The site covers an area of about 40 hectares. It was visited by archaeologist Osman Hamdi Bey in 1882. In 1883 three German travelers collected and took photographs there. At that time orthostats were still visible at the surface.[14] It was excavated in 1888, 1890, 1891, 1894 and 1902 during expeditions led by Felix von Luschan and Robert Koldewey. Each of the expeditions was supported by the German Orient Committee, except for the fourth (1894), which was financed with monies from the Rudolf-Virchow-Stiftung and private donors. They found a walled heavily fortified teardrop-shaped citadel accessed by the outer citadel gate, which was surrounded by the as yet unexcavated town and a further enormous 2.5 kilometer long double fortification wall with three gates (most notably the southern city gate) and 100 bastions. Finds from the excavations are held in the Vorderasiatisches Museum Berlin and the Istanbul Archaeology Museum. The Louvre holds a carved orthostat and two sphinx protomes and some minor sculptures are held at museums in Adana and Gaziantep.[15][16] During the 1902 excavation at Zincirli Höyük the Kilamuwa Stela (Zincirli 65), a 9th-century BC stele of King Kilamuwa (c. 840–810 BC) in Phoenician language was found at the entrance to Building J. It is written in an Old Aramaic form of the Phoenician alphabet.[17]

At the foundation of Gate E of the inner citadel five basalt lion statues were found buried in a pit that ranged as deep as 4.2 meters. The date of the pit is unclear, though the excavators suggested the Middle Bronze age. The statues are in two different styles which the excavators placed as being from the late 10th century BC (Zincirli I) and c. 700 BC (Zincirli IV). These became known as the Sam'al lions.[18]

There were five excavation reports:

The field diaries of the excavation were lost during World War II.

■ **Dataset**
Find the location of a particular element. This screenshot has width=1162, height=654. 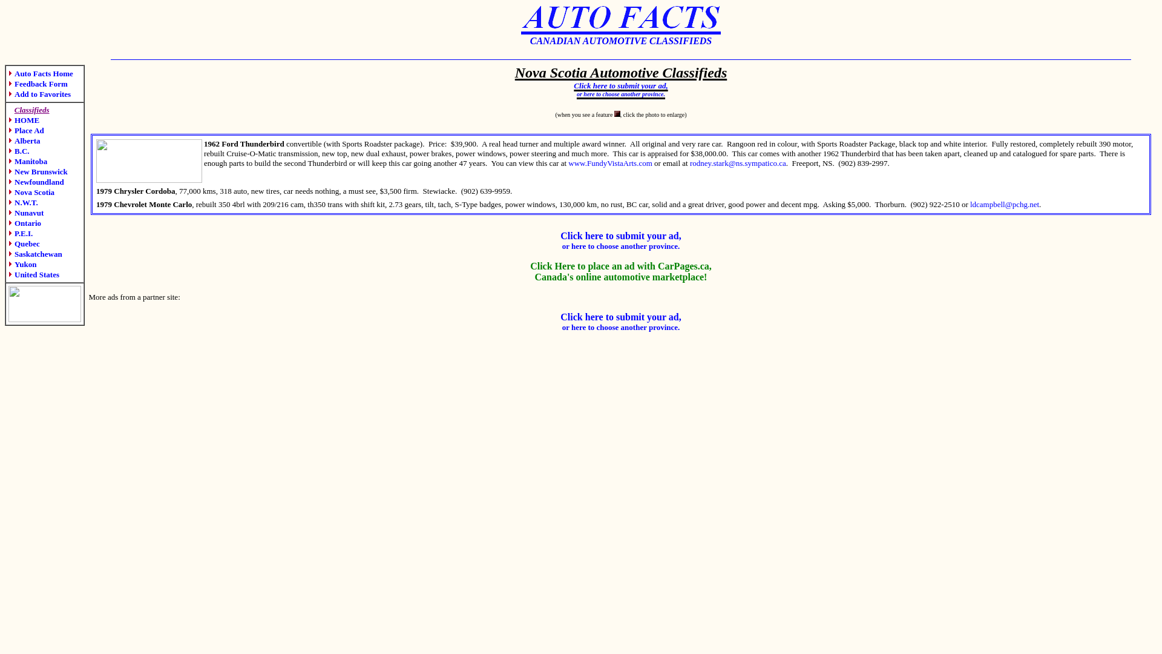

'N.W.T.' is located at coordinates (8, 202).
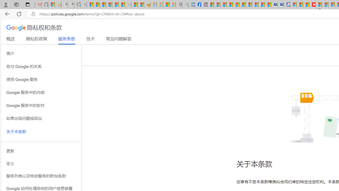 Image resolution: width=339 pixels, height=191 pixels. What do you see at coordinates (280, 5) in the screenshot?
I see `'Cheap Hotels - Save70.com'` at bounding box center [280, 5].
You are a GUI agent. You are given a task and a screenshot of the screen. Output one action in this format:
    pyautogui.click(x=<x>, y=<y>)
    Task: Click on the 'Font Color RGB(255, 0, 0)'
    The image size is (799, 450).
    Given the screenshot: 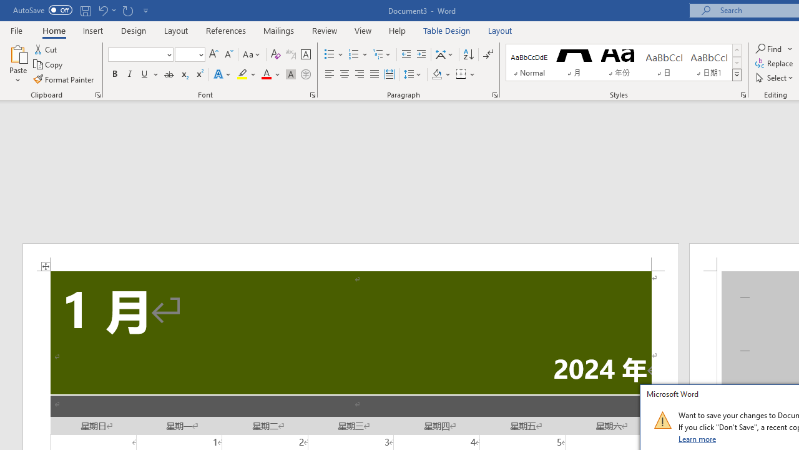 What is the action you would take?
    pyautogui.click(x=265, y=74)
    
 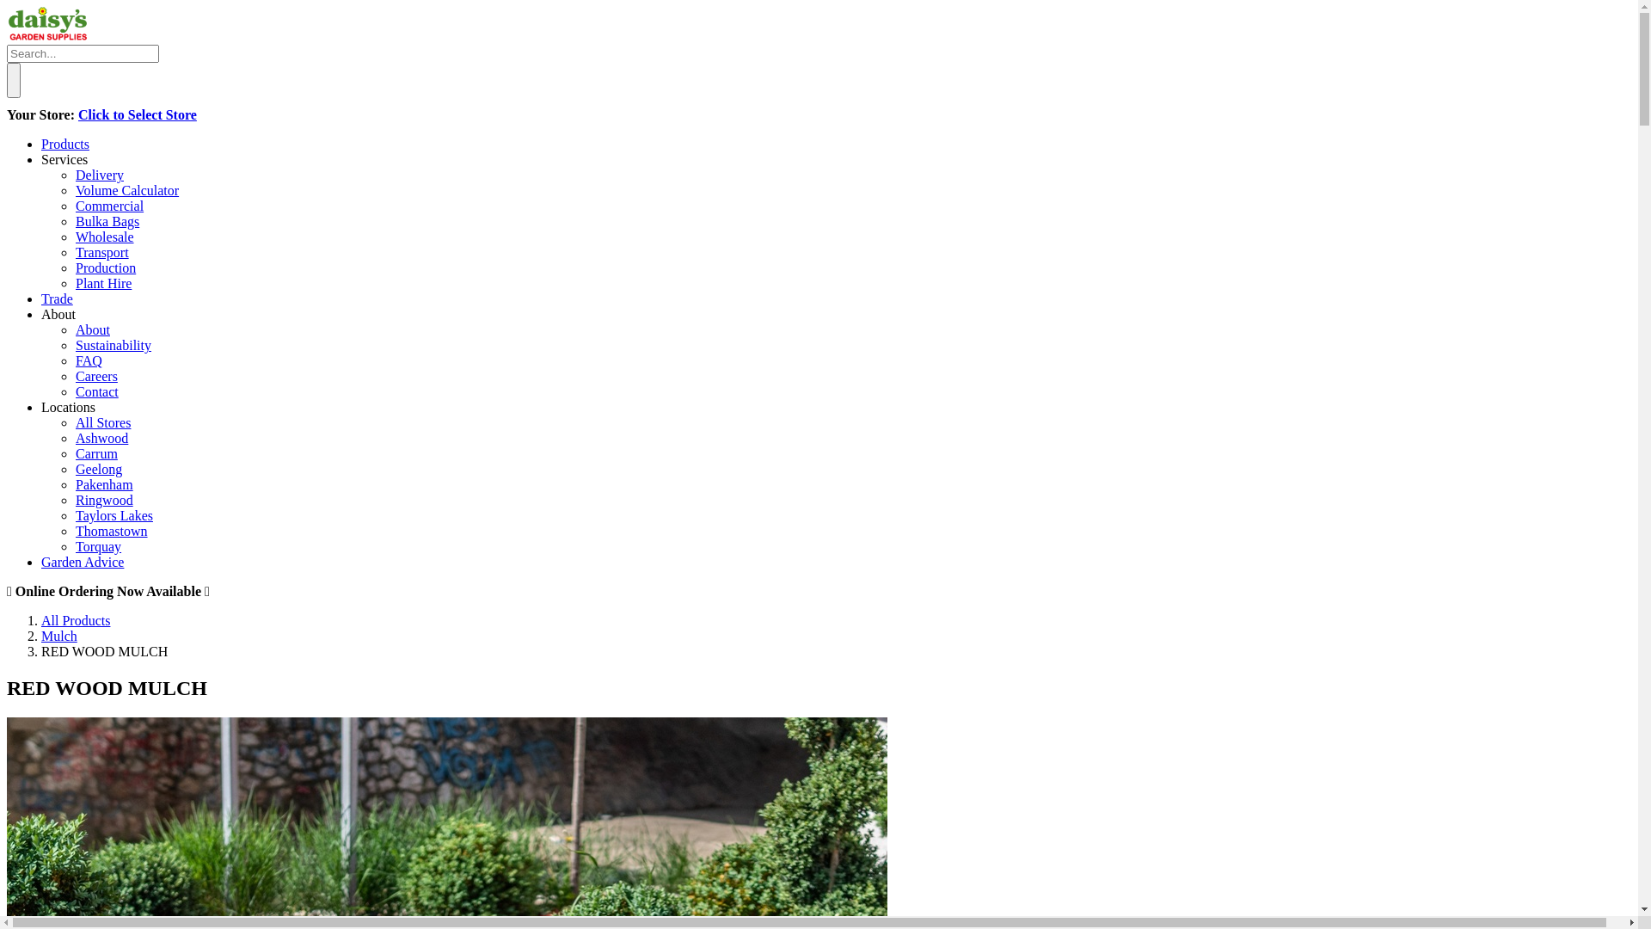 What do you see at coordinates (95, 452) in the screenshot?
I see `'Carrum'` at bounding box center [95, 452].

...

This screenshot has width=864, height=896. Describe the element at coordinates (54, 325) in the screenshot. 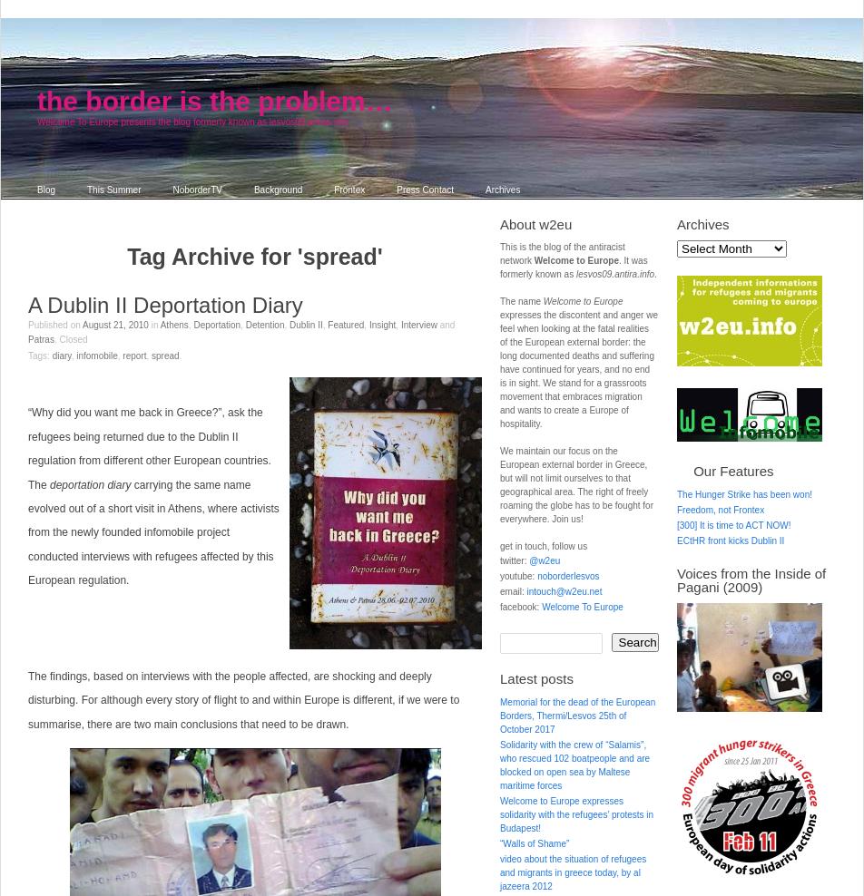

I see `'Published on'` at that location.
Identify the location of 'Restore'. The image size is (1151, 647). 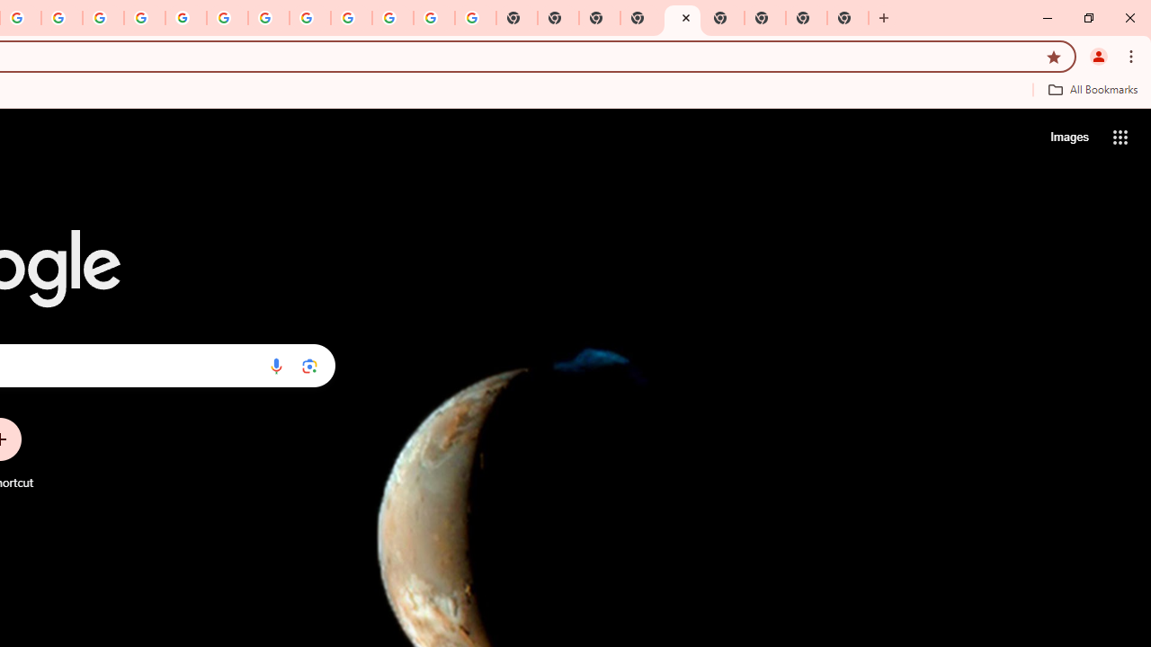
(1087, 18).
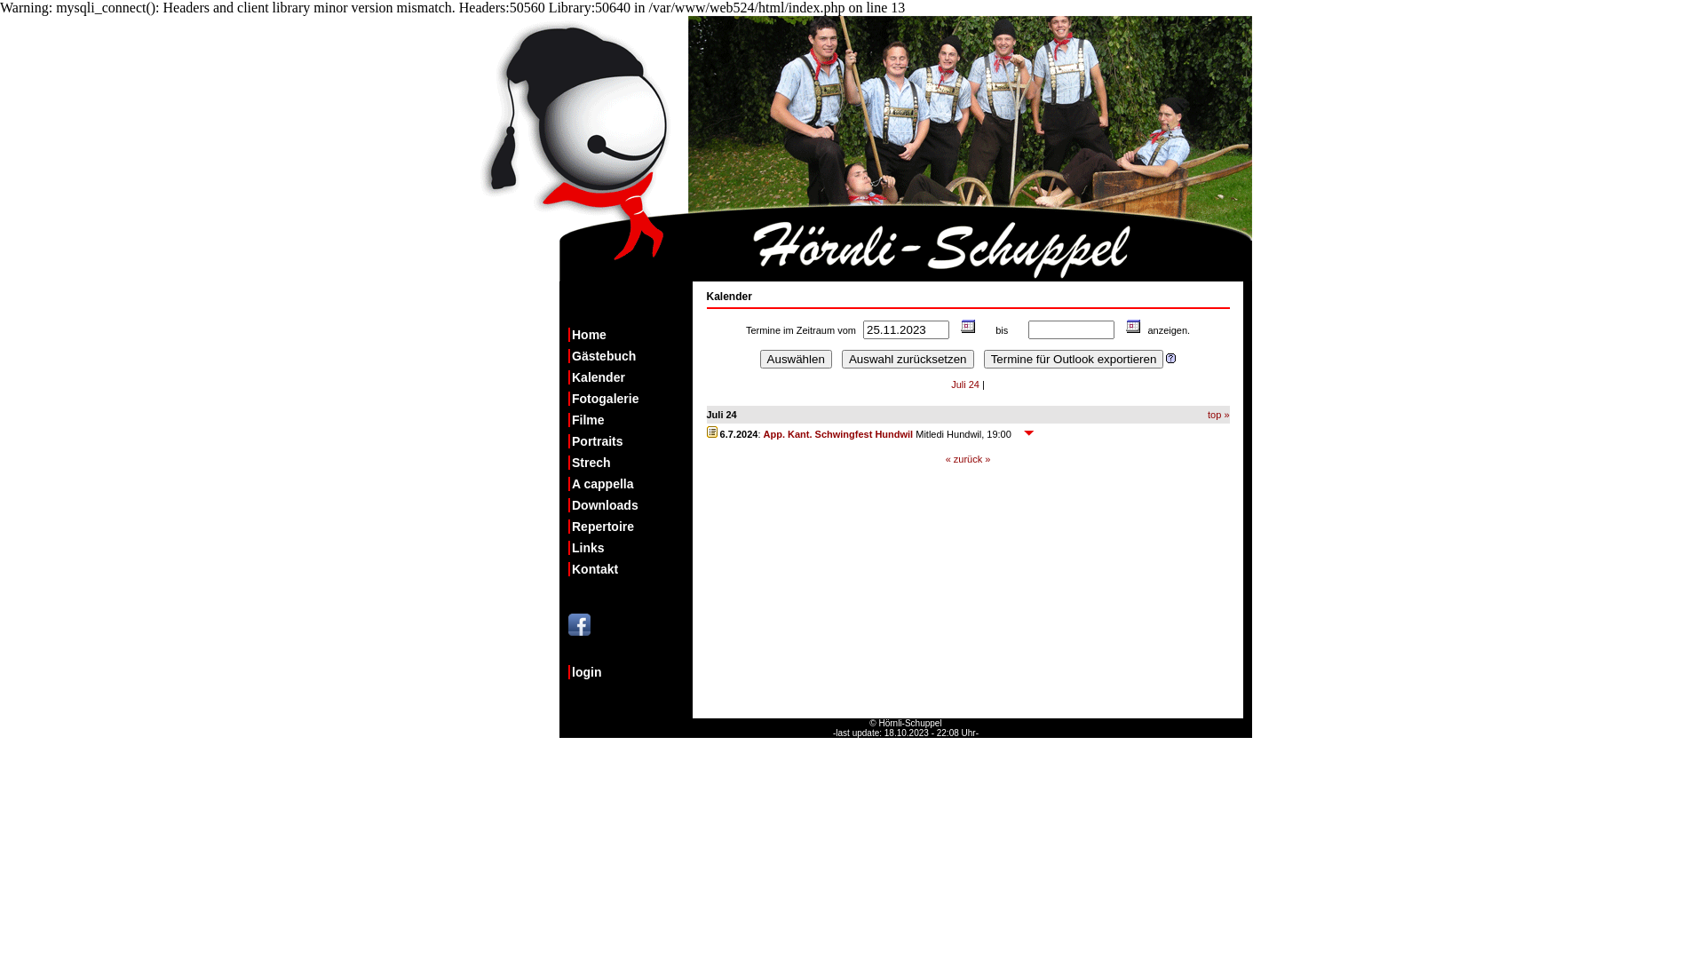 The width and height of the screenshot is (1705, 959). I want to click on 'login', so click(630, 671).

■ **What to work on**
1. Reproduce the part of the passage on the Zincirli excavations that begins with the words containing "At the foundation" and ends with "World War II.".
2. Pick up the passage on the Zincirli excavations from its last sentence and keep writing it.
The entries have no role in what is asked here.

■ **Exercise answers**
1.
At the foundation of Gate E of the inner citadel five basalt lion statues were found buried in a pit that ranged as deep as 4.2 meters. The date of the pit is unclear, though the excavators suggested the Middle Bronze age. The statues are in two different styles which the excavators placed as being from the late 10th century BC (Zincirli I) and c. 700 BC (Zincirli IV). These became known as the Sam'al lions.[18]

There were five excavation reports:

The field diaries of the excavation were lost during World War II.

2.
In August 2006, the Oriental Institute of the University of Chicago together with the Institute for Ancient Near Eastern Studies of the University of Tübingen began a new long-term excavation project at the site of Zincirli under the directorship of David Schloen and Virginia Herrmann.[19][20] Eleven seasons of excavation were conducted ending in 2017. [21] [22][23] Finds included the Kuttamuwa stele, in the Samalian variant of Aramaic and dated c. 740 BC.[24][25] A destroyed Middle Bronze Age II building was found at Area 2 on the eastern citadel. it is nearby and on the same stratigraphic level as the bit-hilani palace located by early excavators. That palace was present only in its stone foundations as the area was clear for construction of the Neo-Assyrian governors residence (Palace G) of the 7th century BC.[26] With the redating of the bit-hilani structure there is not a complete lack of monumental construction in Iron Age II until the time of Kilamuwa.[27]

Inscriptions found in the area

Multiple important historical inscriptions have been found in this area. They include at least seven inscriptions, as listed at the link above, including the Kuttamuwa stele found in 2008.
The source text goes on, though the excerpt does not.